Buy-to-let rates start at 3.54% for loan-to-values (LTV) up to 70% and 3.74% for mortgages up to 75% LTV.

Following a 0.30% rate cut on its residential range, rates start at 3.09% for borrowers with applications up to 65% LTV and 3.19% for mortgages up to 75% LTV. At 80% LTV rates start at 3.69%. All products come with a range of fee options.

A deal to buy out Kensington completed on 2 February, seeing the specialist lender change hands from its parent company Investec to private equity partners Blackstone Tactical Opportunities and TPG Special Situations Partners.

In an exclusive interview with Mortgage Solutions, chief executive Keith Street (pictured) said it had a ‘raft of creative ideas to push the expansion of its specialist lending portfolio’.

“When the time is right there will be the opportunity for us to drive forward. How far, how big, I can’t say at this moment in time. But you wouldn’t buy a business like Kensington intending to sit on it,” said Street.

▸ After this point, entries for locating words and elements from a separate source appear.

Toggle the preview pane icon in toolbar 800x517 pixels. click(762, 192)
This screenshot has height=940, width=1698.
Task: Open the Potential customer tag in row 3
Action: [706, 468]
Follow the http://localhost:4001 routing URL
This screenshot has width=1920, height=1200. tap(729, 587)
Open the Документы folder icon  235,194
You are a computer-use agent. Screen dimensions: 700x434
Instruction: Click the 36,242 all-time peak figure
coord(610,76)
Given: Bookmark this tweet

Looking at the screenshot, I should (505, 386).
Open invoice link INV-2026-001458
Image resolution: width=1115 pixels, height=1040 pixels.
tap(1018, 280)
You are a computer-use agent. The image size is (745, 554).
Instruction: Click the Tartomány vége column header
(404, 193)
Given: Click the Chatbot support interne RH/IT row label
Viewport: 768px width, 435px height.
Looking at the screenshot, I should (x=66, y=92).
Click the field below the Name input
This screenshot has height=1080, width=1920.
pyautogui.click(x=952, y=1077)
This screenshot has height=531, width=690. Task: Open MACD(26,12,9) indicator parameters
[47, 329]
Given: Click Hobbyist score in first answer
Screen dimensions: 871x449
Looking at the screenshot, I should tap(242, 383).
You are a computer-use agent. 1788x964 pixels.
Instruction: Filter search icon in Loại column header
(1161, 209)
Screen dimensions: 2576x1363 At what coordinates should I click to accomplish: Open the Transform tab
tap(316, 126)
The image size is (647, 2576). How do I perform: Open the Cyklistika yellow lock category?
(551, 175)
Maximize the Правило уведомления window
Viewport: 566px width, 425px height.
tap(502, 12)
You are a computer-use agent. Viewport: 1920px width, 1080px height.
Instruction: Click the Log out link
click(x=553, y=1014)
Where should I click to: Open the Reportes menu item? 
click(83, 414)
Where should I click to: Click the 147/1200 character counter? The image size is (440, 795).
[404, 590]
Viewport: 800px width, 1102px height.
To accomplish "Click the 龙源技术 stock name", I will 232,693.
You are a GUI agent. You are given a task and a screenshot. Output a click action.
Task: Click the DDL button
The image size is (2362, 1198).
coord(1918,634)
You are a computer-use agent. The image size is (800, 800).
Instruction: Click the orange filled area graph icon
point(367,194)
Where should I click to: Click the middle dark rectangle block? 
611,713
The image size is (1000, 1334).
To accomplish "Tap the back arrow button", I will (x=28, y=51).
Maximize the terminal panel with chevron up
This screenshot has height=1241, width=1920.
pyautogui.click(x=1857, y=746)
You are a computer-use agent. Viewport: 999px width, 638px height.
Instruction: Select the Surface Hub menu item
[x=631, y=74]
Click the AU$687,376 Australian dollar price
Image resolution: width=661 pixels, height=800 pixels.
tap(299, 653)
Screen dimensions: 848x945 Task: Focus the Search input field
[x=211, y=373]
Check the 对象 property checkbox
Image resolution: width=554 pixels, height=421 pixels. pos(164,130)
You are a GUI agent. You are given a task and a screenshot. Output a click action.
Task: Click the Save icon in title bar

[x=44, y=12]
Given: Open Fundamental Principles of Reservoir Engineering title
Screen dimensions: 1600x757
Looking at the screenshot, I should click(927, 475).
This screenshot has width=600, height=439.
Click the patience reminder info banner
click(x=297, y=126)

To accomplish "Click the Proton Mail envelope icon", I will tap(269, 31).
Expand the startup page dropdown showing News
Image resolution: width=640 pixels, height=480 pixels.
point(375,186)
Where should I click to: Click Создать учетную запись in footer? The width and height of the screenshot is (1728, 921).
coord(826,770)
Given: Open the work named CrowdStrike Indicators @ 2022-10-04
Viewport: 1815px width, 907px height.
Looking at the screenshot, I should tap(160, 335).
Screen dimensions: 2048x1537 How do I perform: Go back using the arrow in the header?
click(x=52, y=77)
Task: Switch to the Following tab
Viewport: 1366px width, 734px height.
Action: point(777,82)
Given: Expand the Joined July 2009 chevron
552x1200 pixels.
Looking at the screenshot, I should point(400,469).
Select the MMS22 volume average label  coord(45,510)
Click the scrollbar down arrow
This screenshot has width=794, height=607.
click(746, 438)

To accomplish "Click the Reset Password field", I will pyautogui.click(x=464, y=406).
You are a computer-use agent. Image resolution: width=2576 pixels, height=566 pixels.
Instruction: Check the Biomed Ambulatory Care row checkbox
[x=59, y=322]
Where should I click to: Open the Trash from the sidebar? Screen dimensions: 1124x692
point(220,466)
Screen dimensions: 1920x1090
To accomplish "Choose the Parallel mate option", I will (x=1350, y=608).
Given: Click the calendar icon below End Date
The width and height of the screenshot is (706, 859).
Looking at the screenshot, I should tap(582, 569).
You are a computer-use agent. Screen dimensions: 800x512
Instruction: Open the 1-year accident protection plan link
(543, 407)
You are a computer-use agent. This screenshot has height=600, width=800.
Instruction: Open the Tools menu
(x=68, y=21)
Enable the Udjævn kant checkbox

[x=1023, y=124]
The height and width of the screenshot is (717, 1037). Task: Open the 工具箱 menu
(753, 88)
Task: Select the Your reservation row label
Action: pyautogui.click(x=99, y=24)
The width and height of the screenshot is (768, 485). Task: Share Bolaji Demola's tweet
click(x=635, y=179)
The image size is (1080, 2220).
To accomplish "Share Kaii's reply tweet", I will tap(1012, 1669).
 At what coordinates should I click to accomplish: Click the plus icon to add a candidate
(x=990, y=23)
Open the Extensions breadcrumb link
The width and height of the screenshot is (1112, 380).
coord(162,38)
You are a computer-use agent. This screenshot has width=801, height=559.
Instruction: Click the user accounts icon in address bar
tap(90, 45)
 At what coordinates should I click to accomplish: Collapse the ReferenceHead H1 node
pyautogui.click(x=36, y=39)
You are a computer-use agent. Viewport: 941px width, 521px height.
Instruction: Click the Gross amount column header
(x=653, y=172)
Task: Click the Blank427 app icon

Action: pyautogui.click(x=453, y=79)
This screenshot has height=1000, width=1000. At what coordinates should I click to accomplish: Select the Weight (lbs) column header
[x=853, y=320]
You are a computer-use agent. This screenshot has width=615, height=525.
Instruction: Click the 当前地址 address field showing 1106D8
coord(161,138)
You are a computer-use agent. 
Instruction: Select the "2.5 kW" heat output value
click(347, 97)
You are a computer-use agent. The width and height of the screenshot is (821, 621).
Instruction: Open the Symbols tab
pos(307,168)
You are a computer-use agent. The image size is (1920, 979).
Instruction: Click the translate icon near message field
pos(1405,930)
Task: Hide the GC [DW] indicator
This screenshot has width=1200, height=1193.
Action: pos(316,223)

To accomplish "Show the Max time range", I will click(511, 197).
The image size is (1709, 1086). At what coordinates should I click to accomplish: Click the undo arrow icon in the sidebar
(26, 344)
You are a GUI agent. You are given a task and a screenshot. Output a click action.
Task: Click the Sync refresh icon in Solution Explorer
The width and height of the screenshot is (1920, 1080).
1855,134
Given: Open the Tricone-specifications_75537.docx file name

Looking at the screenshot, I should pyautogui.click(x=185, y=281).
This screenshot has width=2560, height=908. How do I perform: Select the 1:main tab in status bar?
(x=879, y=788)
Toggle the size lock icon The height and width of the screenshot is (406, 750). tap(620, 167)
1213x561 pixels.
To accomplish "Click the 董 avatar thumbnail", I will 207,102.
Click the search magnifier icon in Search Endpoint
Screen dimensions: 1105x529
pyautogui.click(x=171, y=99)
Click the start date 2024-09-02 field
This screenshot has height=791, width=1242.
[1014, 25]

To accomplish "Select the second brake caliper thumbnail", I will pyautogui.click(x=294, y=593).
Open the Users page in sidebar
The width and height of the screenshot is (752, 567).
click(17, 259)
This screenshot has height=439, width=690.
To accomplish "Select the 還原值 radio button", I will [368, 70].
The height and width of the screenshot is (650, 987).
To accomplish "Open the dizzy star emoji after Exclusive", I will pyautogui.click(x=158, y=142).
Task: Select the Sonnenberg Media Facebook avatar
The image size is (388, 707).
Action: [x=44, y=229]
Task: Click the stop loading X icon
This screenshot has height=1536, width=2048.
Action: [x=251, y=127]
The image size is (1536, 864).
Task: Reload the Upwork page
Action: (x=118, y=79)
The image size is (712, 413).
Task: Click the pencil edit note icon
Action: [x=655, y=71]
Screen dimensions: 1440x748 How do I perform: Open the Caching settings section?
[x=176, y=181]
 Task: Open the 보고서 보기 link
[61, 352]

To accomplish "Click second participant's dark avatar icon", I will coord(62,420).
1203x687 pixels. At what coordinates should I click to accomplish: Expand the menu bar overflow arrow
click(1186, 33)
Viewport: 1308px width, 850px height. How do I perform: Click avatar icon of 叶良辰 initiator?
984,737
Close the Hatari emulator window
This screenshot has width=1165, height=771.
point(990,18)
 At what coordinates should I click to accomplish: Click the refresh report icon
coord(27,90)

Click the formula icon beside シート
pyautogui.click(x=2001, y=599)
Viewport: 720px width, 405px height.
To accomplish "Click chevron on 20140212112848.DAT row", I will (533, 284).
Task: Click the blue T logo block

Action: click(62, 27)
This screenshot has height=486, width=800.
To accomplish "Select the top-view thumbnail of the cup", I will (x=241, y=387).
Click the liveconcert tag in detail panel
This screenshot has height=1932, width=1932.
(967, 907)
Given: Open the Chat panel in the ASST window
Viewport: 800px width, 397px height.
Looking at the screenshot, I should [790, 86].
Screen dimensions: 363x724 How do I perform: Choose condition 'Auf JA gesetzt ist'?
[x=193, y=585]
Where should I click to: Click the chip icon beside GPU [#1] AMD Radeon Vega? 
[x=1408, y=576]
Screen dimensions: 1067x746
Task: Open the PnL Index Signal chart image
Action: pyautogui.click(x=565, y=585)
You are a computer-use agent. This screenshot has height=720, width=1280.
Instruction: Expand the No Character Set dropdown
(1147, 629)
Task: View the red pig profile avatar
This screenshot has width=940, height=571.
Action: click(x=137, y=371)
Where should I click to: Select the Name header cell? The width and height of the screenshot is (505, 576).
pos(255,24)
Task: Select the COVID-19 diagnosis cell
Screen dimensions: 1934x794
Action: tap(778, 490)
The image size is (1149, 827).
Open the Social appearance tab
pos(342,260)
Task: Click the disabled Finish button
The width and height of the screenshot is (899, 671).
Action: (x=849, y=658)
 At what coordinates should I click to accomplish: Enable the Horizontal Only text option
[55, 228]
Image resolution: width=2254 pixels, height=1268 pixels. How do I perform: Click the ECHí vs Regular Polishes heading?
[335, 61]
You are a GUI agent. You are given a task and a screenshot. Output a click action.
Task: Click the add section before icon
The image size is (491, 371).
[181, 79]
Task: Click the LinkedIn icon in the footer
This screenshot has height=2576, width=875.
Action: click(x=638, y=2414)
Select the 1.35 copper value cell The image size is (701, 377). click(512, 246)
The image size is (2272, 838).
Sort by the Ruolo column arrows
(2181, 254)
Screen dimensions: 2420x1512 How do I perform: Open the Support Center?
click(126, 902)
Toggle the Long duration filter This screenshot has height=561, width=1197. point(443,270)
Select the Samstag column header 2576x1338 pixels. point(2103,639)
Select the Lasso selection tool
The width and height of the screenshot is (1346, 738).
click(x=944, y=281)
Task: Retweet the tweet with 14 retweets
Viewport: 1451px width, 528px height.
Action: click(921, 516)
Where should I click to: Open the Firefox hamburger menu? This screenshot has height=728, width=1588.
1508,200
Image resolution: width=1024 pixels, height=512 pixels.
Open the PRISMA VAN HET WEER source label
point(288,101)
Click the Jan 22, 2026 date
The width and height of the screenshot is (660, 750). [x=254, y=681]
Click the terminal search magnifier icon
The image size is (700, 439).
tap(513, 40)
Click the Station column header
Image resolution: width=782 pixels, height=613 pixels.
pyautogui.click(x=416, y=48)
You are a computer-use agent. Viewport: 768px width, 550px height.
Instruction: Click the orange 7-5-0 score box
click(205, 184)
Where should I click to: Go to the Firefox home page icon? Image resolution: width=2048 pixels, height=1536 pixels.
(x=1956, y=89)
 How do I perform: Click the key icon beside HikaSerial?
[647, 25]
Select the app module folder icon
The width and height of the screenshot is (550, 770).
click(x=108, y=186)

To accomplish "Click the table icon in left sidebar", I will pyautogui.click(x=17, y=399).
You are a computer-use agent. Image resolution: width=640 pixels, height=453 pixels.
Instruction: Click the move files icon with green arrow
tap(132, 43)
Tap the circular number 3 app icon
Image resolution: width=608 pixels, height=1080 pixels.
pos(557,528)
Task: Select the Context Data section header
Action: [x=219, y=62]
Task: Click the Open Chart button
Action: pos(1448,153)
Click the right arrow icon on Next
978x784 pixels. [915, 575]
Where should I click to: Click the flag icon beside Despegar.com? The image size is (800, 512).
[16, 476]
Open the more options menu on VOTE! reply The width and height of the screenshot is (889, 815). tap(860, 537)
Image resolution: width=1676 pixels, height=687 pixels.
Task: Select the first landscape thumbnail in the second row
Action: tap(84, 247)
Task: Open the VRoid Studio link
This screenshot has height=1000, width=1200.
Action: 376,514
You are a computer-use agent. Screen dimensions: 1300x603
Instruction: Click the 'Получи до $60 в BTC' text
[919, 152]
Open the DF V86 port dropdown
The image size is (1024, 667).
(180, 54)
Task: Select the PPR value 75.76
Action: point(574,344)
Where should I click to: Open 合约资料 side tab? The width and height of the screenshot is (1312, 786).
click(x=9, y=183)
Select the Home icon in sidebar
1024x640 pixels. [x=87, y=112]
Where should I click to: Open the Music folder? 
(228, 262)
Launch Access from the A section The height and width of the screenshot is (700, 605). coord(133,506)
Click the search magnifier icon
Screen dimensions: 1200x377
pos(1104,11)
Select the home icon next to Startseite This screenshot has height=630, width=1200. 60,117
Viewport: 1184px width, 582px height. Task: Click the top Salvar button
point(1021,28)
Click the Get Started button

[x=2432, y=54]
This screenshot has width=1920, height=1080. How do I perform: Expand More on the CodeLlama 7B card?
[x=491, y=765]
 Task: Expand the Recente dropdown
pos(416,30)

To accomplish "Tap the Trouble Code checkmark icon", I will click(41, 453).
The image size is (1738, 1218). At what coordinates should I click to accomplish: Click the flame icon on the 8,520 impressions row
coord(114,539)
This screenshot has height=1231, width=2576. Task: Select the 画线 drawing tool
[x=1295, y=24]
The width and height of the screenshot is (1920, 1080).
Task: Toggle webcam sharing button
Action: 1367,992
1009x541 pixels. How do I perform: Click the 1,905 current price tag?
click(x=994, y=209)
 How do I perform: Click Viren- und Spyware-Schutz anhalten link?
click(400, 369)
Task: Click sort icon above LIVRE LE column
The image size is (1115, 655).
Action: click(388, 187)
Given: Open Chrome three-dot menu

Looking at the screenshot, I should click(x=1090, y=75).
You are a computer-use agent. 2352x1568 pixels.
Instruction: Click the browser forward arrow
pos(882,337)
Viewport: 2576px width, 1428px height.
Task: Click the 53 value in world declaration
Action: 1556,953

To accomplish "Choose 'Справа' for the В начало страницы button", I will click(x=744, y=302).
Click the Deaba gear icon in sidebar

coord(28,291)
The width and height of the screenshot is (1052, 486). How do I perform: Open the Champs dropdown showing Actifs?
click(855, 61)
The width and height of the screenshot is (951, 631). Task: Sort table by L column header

The Kensington boss said that while its business will primarily remain residential it planned to grow specialist areas such as buy to let by, for example, changing the 65 age limit on its residential mortgage products.

It is also looking closely at equity release, shared ownership, Right to Buy and custom build.

Kensington said it expected complete separation from its parent Investec to take six months.